Закинув карбид в баллон с водой, закрутил крышку, после чего соединил шлангами с резаком. На боковой стенке сейфа нарисовал мелом овал, лежащий на боку. Если не ошибся, в этом типе нет внутренней перегородки, поэтому с этой стороны будет удобнее вытаскивать содержимое. Надев солнцезащитные очки со стеклами янтарного цвета (других сейчас нет), приказал подельникам, чтобы открыли вентили.
Тихо зашипев, газы вырвались из сопла. Я поднес его к алому язычку пламени свечи — и, пыхнув сердито, появилась узкая синеватая струя. Мне показалось, что сейф вздрогнул, когда она коснулась его стенки. Завоняло горелой краской, которая вспучивалась и вспыхивала. Стенка была толщиной миллиметра три, поэтому потекла быстро. Я вел резак слева направо по верхней белой дуге, нарисованной мелом, а потом справа налево по нижней.
Когда овальный кусок стали упал на пол, Бубен выразился предельно красочно и эмоционально.
— Закрывайте вентиля, — приказал я. — И в следующий раз делайте это сразу, как вырезанное отвалится.

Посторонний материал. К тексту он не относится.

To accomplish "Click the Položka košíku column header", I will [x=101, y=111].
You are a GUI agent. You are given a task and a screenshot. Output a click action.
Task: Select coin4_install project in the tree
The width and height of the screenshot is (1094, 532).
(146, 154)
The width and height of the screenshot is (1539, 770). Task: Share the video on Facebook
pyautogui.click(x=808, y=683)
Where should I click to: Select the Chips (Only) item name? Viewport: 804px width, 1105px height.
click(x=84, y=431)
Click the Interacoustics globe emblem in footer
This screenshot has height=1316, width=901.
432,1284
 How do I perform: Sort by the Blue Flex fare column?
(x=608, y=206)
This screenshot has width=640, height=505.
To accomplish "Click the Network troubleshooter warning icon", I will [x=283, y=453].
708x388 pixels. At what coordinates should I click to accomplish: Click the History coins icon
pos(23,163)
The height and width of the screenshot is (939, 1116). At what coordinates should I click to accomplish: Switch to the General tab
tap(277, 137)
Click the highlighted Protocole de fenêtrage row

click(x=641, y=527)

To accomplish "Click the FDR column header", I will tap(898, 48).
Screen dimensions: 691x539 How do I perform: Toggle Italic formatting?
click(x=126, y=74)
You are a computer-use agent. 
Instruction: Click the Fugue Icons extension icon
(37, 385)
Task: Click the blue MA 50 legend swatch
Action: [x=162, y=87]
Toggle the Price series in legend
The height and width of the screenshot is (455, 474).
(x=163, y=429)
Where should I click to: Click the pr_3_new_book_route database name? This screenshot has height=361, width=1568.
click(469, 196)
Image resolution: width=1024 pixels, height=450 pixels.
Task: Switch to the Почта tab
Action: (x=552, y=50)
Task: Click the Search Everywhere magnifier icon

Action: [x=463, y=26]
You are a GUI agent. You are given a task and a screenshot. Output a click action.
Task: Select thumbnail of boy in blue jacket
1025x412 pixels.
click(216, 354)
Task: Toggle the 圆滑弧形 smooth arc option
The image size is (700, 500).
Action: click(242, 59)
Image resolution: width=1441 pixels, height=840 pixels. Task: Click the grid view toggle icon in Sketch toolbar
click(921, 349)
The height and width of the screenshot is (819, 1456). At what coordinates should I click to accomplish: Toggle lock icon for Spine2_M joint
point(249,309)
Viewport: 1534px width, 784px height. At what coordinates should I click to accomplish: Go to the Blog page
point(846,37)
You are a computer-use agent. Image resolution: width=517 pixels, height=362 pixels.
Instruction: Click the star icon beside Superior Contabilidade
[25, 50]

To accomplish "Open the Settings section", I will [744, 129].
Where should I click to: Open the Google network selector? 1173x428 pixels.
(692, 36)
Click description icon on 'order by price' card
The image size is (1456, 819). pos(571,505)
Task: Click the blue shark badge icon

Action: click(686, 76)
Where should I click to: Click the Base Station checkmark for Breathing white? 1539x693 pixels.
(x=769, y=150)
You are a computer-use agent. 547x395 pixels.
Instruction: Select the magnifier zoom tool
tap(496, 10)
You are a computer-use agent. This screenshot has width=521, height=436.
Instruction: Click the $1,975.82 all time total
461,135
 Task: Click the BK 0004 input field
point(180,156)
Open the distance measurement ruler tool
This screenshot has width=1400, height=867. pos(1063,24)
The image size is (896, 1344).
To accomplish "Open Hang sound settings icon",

Между стенками был слой асбеста толщиной сантиметров пять. Я предполагал цемент или кирпичи, поэтому захватили молотки и зубила. Выковыряли быстро, после чего я опять зажег резак и сделал отверстие во внутренней стенке. Оно получилось немногоу́же, потому что работать через первое было труднее.
В нижнем отделении было пусто, если не считать деревянную коробку со стальными клеймами. Бубен долго скреб по полке деревянной лопаточкой, как у крупье, пытаясь найти еще что-нибудь, после чего выматерился во второй раз, но короче и ёмче.
Я изнутри померил расстояние до средней полки, отложил его на внешней стороне, после чего выше нарисовал мелом второй овал. Сработал его немного быстрее. На этот раз облом прошел мимо. На средней полке лежали аккуратно завернутые в листы бумаги слитки золота, прямоугольные, невысокие, каждый весом в три фунта (один килограмм двести тридцать грамм), всего шесть штук. Если из каждого отлить золотые червонцы, которые весом восемь целых и шесть десятых грамма, то получится сто сорок три штуки. Все вместе тянули тысяч на восемь рублей, о чем и сказал подельникам. Реакция Бубна была предсказуемой, а Хамец выразился спокойнее, но тоже фигурно. По-любому, мы не зря залезли сюда.